“Filistinlilerin anavatanlarını özgürleştirmek için verdiği mücadeleye desteğimi ilan ediyorum” demişti.
Efsanevi sporcu ve adalet savaşçısı Muhammed Ali’nin tarihsel mirası ezilen halkların kurtuluşuna bağlılığı ve bu ilkeler doğrultusunda fedakarlığa hazır olmasıydı. Onu yaşamını yitirmesi vesilesiyle Samidoun Filistinli Tutsaklarla Dayanışma Ağı, Ali’yi dünyanın her yerindeki milyonlarca insanla birlikte anıyor.
Ali, 1985 yılında işgal altındaki Güney Lübnan’da esir alınan Lübnanlı ve Filistinli tutsakların salınmasını güvence altına almak amacıyla İsrail’e gitti. Bu ziyaret, 1974’te Beyrut’ta, “ABD Siyonizmin ve emperyalizmin merkezidir,” açıklamasını yapıp Filistinli mülteci kamplarına gitmesinin ardından gerçekleşmişti. Güney Lübnan’da Filistinli mülteci kamplarını ziyareti esnasında, “Kendi adıma ve Amerika’daki tüm Müslümanlar adına, Filistinlilerin anavatanlarını özgürleştirme mücadelesine ve işgalci Siyonizmin kovulmasına desteğimi ilan ediyorum,” açıklamasında bulundu.
Ali, Siyah özgürlük mücadelesini birçok cephede savundu; ABD’nin içinde ve dünya genelinde ABD emperyalizmi karşısında duran bir güç olarak. Attica hapishanesi ayaklanmasının Siyah liderleri anısına şiir yazdı. Muhammed Ali, kariyerinin zirvesindeyken, 1967’de Vietnam Savaşı’nda yer almayı reddetti, beş yıl hapse mahkum edildi ve unvanı elinden alındı. Louisville’de katıldığı barınma hakkı mücadelesi sırasında vicdani reddi hakkında sorulan bir soruya şöyle cevap verdi:
“Louisville’de insanlara ‘zenci’ denir, köpek muamelesi yapılır ve en basit insan haklarından dahi mahrum bırakılırken neden benden bir üniforma giyip memleketten 10 bin mil ötede Vietnam’ın esmer insanlarına bomba ve mermi yağdırmamı istiyorlar ki? Hayır, beyaz köle efendilerinin beyaz olmayan halklar üzerinde tüm dünyada kurduğu hakimiyeti sürdürmek adına gidip başka yoksul bir halkı yakıp katletmelerine yardım etmeyeceğim. Gün, artık böylesi kötülüklerin sona ermesi günüdür.
Böyle bir tavrın bana milyonlarca dolara mal olacağı konusunda uyarıldım. Ama daha önce söyledim ve tekrar söylüyorum. Halkımın gerçek düşmanı buradadır. Kendi adaletleri, özgürlükleri ve eşitlikleri için savaşanları köleleştirmek için kullanılarak dinimi, halkımı ve kendimi küçük düşürmeyeceğim.
==============================
_Çözülecek Sorular_:
1: Muhammed Ali metnini "Efsanevi sporcu ve" sözlerinin geçtiği yerden başlayıp "insanla birlikte anıyor." sözlerinden sonra bitirerek birebir yazıya geçirin.
2: Muhammed Ali metnine göre Ali 1985 yılında İsrail'e hangi amaçla gitti?
3: Muhammed Ali metninde "Ali, Siyah özgürlük mücadelesini" diye başlayan paragrafı ana bilgileri koruyarak madde listesine dönüştürün.
Satırlar bu metinden değil, başka bir kaynaktan alınmıştır.

_Veri Seti Satırları_:
==============================
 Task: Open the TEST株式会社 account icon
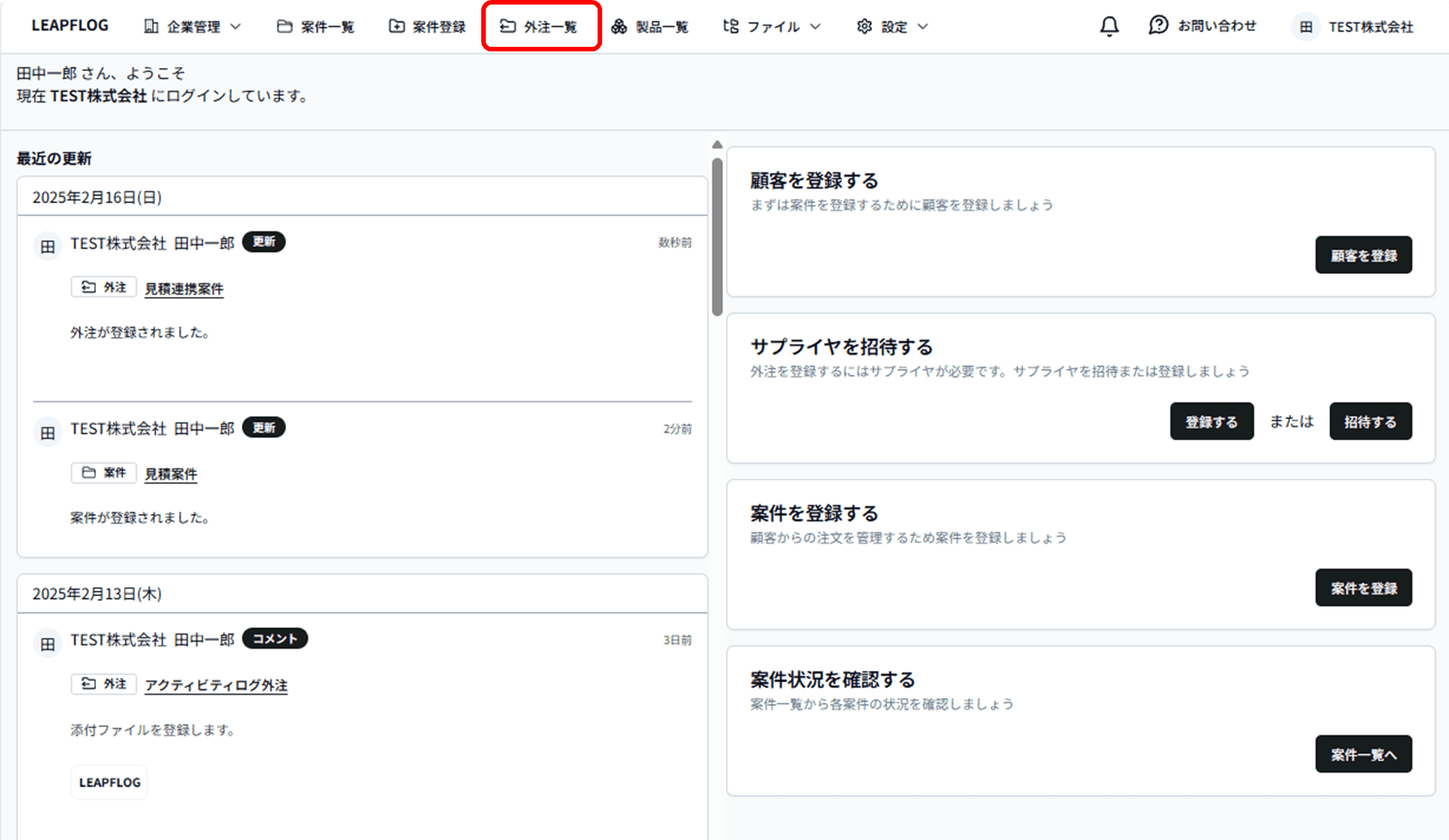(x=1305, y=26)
==============================
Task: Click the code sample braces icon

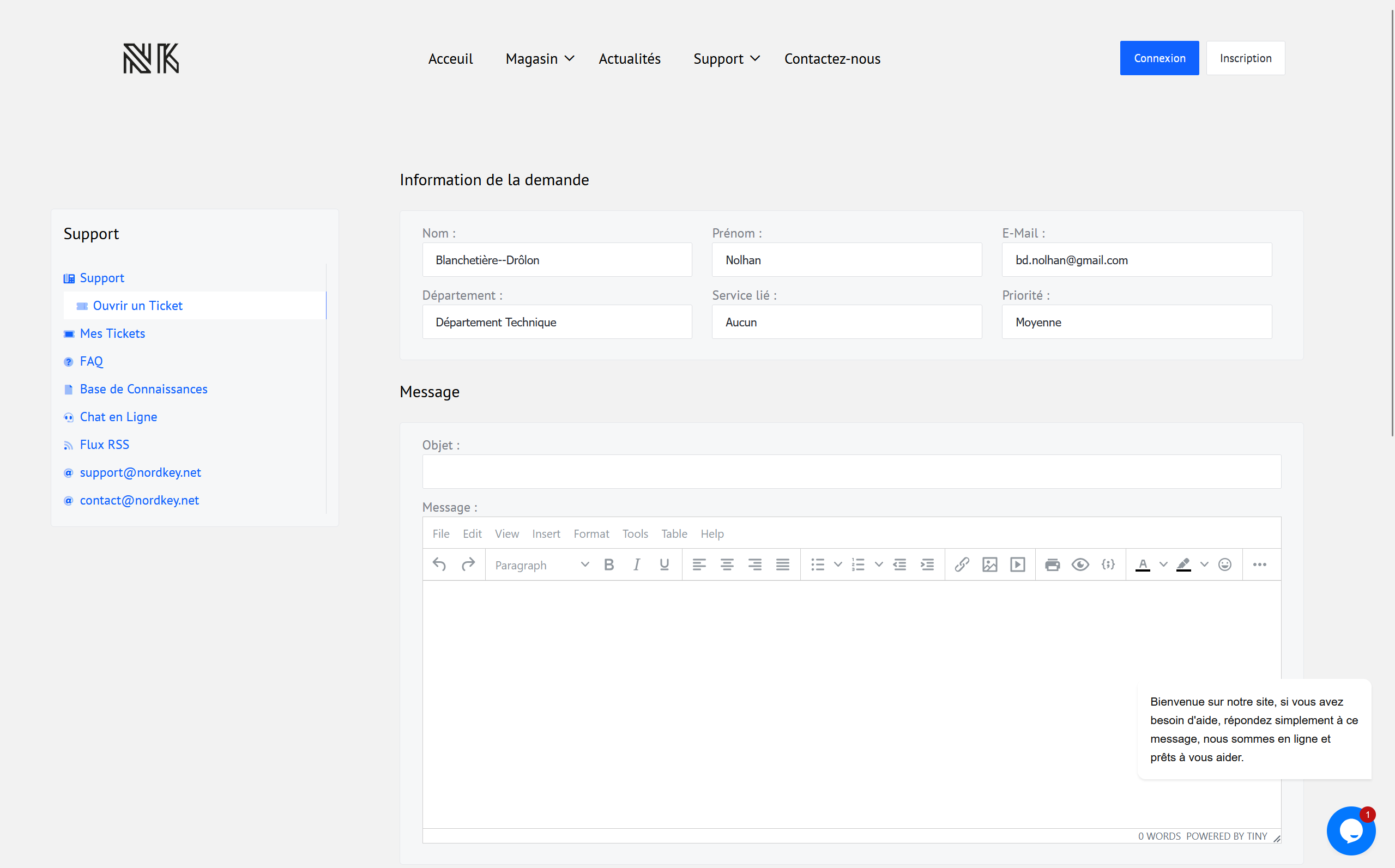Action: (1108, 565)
==============================
_Tam Cevaplar_:
1:
Efsanevi sporcu ve adalet savaşçısı Muhammed Ali’nin tarihsel mirası ezilen halkların kurtuluşuna bağlılığı ve bu ilkeler doğrultusunda fedakarlığa hazır olmasıydı. Onu yaşamını yitirmesi vesilesiyle Samidoun Filistinli Tutsaklarla Dayanışma Ağı, Ali’yi dünyanın her yerindeki milyonlarca insanla birlikte anıyor.

2: Güney Lübnan'da esir alınan Lübnanlı ve Filistinli tutsakların salınmasını güvence altına almak için.

3:
- Ali, Siyah özgürlük mücadelesini ABD'de ve dünyada, ABD emperyalizmine karşı bir güç olarak birçok cephede savundu.
- Attica hapishanesi ayaklanmasının Siyah liderleri anısına şiir yazdı.
- 1967'de, kariyerinin zirvesindeyken Vietnam Savaşı'nda yer almayı reddetti.
- Bu yüzden beş yıl hapse mahkûm edildi ve unvanı elinden alındı.
- Louisville'deki barınma hakkı mücadelesi sırasında vicdani reddiyle ilgili kendisine yöneltilen soruyu cevapladı.